I had used oobabooga back in the day and found ollama unnecessary.
1 day ago
What was the original core principle of ollama?
I had used oobabooga back in the day and found ollama unnecessary.
> What was the original core principle of ollama?
One decision that was/is very integral to their architecture is trying to copy how Docker handled registries and storage of blobs. Docker images have layers, so the registry could store one layer that is reused across multiple images, as one example.
Ollama did this too, but I'm unsure of why. I know the author used to work at Docker, but almost no data from weights can be shared in that way, so instead of just storing "$model-name.safetensor/.gguf" on disk, Ollama splits it up into blobs, has it's own index, and so on. For seemingly no gain except making it impossible to share weights between multiple applications.
I guess business-wise, it was easier for them to now make people use their "cloud models" so they earn money, because it's just another registry the local client connects to. But also means Ollama isn't just about running local models anymore, because that doesn't make them money, so all their focus now is on their cloud instead.

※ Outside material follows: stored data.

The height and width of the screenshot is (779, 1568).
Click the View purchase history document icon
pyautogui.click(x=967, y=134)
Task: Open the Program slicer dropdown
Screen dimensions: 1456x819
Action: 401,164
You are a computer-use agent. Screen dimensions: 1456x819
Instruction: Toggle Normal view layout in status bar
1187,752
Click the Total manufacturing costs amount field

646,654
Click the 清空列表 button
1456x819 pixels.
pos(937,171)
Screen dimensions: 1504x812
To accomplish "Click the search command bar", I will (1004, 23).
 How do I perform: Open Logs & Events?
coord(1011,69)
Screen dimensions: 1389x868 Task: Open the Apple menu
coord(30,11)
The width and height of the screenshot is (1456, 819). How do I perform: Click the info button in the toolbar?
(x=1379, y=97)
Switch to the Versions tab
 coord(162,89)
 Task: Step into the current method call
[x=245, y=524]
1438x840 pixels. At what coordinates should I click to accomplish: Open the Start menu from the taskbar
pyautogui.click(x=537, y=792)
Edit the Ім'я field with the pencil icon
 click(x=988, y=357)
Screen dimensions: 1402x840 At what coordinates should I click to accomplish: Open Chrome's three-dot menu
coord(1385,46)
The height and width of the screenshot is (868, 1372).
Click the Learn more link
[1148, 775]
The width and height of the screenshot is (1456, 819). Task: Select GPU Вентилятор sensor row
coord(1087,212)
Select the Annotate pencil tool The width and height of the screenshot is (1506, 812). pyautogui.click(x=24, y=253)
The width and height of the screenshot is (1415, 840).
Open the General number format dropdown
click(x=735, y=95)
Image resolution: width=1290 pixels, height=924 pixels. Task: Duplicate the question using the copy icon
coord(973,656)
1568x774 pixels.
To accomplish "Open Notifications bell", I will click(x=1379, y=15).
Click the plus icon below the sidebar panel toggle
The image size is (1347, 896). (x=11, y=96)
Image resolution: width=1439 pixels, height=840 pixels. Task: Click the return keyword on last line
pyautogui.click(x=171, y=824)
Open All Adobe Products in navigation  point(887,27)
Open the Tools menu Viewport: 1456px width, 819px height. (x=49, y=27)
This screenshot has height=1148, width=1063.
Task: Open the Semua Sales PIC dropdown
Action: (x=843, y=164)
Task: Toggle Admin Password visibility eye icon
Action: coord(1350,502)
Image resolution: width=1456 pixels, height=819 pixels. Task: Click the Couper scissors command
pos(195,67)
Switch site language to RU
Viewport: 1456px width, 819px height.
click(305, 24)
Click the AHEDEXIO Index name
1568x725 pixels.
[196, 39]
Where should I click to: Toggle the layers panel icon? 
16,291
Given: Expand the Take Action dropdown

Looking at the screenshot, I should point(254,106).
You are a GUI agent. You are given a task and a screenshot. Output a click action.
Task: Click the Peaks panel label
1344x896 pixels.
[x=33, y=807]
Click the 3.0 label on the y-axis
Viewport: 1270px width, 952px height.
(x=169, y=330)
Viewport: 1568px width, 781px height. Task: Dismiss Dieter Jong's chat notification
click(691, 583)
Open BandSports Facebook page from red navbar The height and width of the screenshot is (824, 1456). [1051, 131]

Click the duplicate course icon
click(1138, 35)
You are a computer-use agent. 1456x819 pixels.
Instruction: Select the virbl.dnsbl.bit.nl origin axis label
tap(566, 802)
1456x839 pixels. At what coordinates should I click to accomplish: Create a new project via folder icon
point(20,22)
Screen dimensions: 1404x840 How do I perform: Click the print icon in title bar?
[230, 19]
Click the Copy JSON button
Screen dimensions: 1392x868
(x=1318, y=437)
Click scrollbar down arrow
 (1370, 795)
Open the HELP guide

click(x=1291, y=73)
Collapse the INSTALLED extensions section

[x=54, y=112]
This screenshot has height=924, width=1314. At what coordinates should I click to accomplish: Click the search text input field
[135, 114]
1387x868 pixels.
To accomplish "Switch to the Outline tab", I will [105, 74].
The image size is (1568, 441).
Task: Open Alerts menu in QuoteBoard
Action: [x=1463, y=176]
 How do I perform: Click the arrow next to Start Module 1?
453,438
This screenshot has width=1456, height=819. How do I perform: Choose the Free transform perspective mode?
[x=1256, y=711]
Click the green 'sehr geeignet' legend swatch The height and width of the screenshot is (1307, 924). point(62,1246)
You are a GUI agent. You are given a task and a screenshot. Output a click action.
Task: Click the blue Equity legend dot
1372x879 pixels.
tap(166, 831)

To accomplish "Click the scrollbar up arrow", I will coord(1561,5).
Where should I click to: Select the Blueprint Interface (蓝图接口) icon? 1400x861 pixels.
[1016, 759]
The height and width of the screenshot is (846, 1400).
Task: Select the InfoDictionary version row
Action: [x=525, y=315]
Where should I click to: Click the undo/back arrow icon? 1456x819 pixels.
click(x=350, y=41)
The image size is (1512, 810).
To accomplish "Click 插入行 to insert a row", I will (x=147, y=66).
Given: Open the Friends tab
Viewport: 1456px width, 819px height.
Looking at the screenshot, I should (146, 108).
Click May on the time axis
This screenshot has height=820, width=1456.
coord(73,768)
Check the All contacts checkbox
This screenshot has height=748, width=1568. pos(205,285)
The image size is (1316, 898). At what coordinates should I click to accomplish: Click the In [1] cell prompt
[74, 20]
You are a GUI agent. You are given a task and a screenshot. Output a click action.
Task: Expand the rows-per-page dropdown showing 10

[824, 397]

At least as a LM Studio, llama.cpp and vLLM user, I can have one directory with weights shared between all of them (granted the format of the weight works in all of them), and if I want to use Ollama, it of course can't use that same directory and will by default store things it's own way.
I was looking into what local inference software to use and also found this behavior with models to be onerous.
What I want is to have a directory with models and bind mount that readonly into inference containers. But Ollama would force me to either prime the pump by importing with Modelfiles (where do I even get these?) every time I start the container, or store their specific version of files?
I had trying out vLLM and llama.cpp as my next step in this, I'm glad to hear you are able to share a directory between them.
> What I want is to have a directory with models and bind mount that readonly into inference containers.
Yeah, that's basically what I'm doing, + over network (via Samba). My weights all live on a separate host, which has two Samba shares, one with write access and one read-only. The write one is mounted on my host, and the container where I run the agent mounts the read-only one (and have the source code it works on copied over to the container on boot).
The directory that LM Studio ends up creating and maintaining for the weights, works with most of the tooling I come across, except of course Ollama.
Ollama vs. llama.cpp is like Docker vs. FreeBSD Jails, Dropbox vs. rsync, jujutsu vs git, etc
>What was the original core principle of ollama?
Nothing, it was always going to be a rug pull. They leached off llama.cpp.
Everyone seems to be missing important piece here. Ollama is/was a one click solution for non technical person to launch a local model. It doesn’t need a lot of configuration, detects Nvidia GPU and starts model inferencing with single command. Core principle being your grandmother should be able to launch local AI model without needing to install 100 dependencies.
Exactly.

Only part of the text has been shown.